No other threads by op by the way.

guyFAwkesreQuiem · 06/11/2008 21:59

well if they need childcare, and don't want their child left alone I guess that rules out childminders

llareggub · 06/11/2008 21:59

Journo carrying out lazy research maybe?

Sadly however there are lots of people who feel like the OP. I feel sorry for any male who fancies a career in childcare, frankly. Personally, I would be pleased to see a male working in a nursery, boys need role models and it will help eradicate the "childcare is womens work" crap.

PhantomOfTheChocolateCakeAvena · 06/11/2008 22:00

Don't feed the troll!

saggymoo · 06/11/2008 22:10

as i said in my thread, i am completely comfortable with my views on this matter, i have no issues with a male carer , however i do have issues with my sons personal care being done, shut away in a room with a man on his own. Im not suggesting he would abuse my son, but hey, why take the risk when there are 10 more women there capable of doing his nappy change. I really dont see why people are getting so upset by my request. If i had a RELIGIOUS or DIETARY request for my son, it would be honoured without discourse.
ps i dont usually read these links, and dont understand abreviations like TROLL, sorry, im sure its not nice though!

OP posts:
TheFallenMadonna · 06/11/2008 22:12

How odd. The male member of staff was a big selling point for me when it came to choosing my son's nursery.

guyFAwkesreQuiem · 06/11/2008 22:13

what's stopping a woman abuse him???

IorekByrnison · 06/11/2008 22:13

OP you don't sound even slightly real. What are you hoping to achieve with this post?

saggymoo · 06/11/2008 22:13

im flattered you think im a journo, my english teacher would have been amazed!

OP posts:
KatyMac · 06/11/2008 22:16

Poor boy - would you refuse medical treatment carried out by a male nurse or doctor?

Any nursery refusing to employ a man would be sued. Most nursery managers/owners jump for joy if a man applies (as long as he is qualified/experienced etc)
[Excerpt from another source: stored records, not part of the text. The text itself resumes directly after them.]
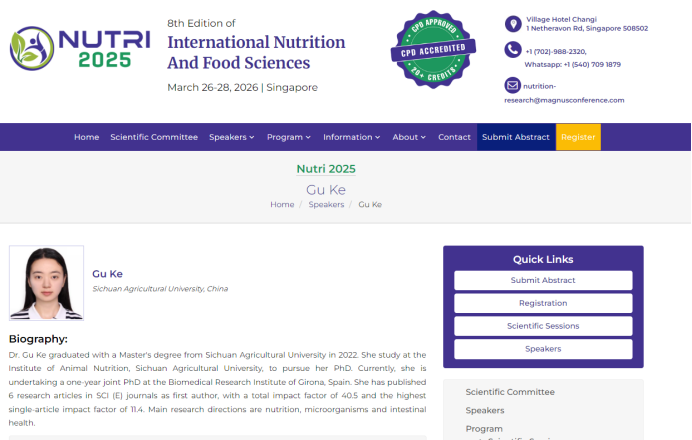This screenshot has height=440, width=692.
Task: Open Scientific Committee in navigation bar
Action: click(x=154, y=137)
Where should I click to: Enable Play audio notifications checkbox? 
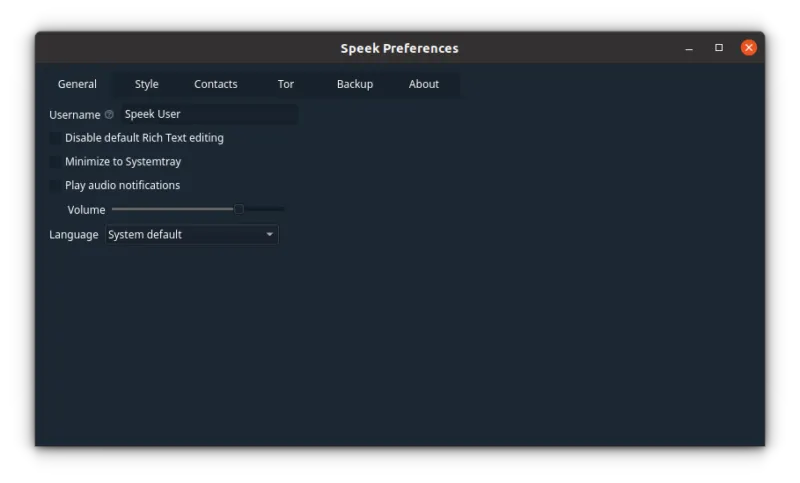[x=55, y=186]
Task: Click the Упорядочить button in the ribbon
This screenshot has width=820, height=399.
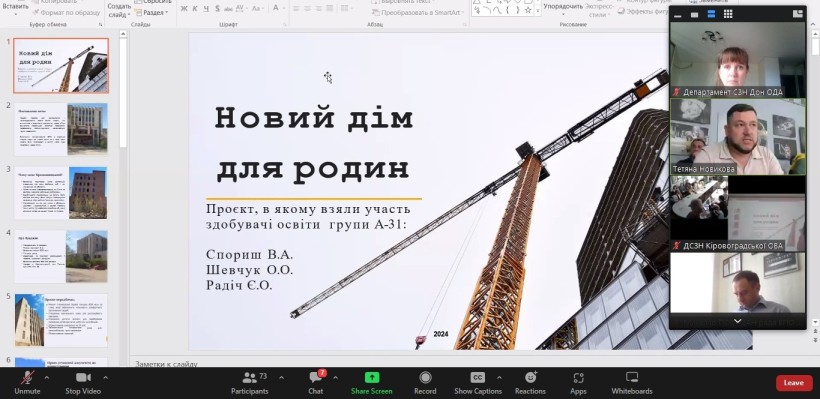Action: pos(563,7)
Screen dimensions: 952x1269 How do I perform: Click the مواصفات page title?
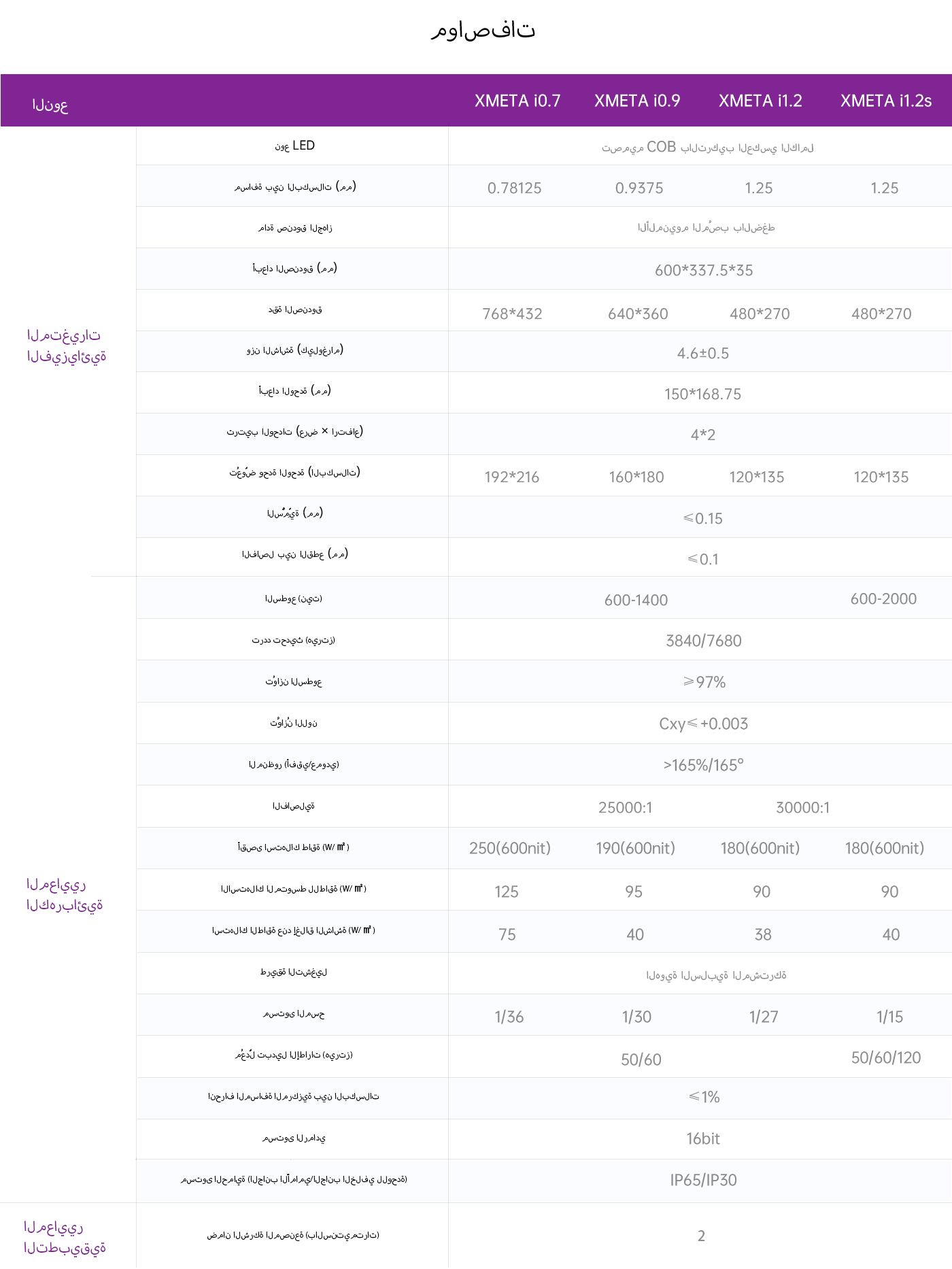point(483,29)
iwouldgoouttonight · 06/11/2008 22:16

If the OP is real it has made me really sad. DS has two male carers at his nursery and they are lovely (as are the female carers too). Why on earth wouldn't you trust a qualified carer to change your child's nappy on their own, male or female? What do you think will happen?

Littlefish · 06/11/2008 22:20

I think you need to consider a change in childcare for your ds.

I think the only "safe" situation would be a nanny for him. Actually, you would probably need two nannies so that he was never left alone with one person.

Your bigoty is quite breathtaking.

saggymoo · 06/11/2008 22:25

omg! im off, you are sad sad sad, sitting at your computers all night, i was only trying to find out MY RIGHTS not your silly opinions. IF you dont have daddies to give your children male influences, then have your male carers. Enjoy you club for the hopeless.....x (smile)

OP posts:
RubySlippers · 06/11/2008 22:25

My DS has a male carer at the nursery he goes to

your OP is so sad - it wouldn't have crossed my mind to withdraw my DS because of it

what a sad state of affairs = you have removed your son because of groundless fears

guyFAwkesreQuiem · 06/11/2008 22:26

no children need male role models more than just their daddy's

RubySlippers · 06/11/2008 22:27

you are quite mad BTW

i hope your son doesn't want to be a nursery nurse

zeee · 06/11/2008 22:27

If you're complaint was that you don't ever want your son to be alone with a carer, then that might be more reasonable. I think if you choose a nursery, you have to accept that your child will, on occasion, be alone with a carer - nappy change, taking them to the toilet etc. Was the door left open?

KatyMac · 06/11/2008 22:28

You don't have any rights

You can't say who serves you in a shop, who looks after you in hospital or which nursery worker cares for your child

You don't want this 'man' - how is that different to not wanting someone because they are 'black'

Discrimination at best - bigotry? more realistic

RubySlippers · 06/11/2008 22:28

zeee - don't try to reason with a stroppy troll ...

Littlefish · 06/11/2008 22:28

If you want to find out about your rights, speak to a lawyer.

Mumsnet is a forum for sharing opinions. If you don't want to hear ours, then I suggest you find a different forum where everyone will agree with your bigotted and outdated views.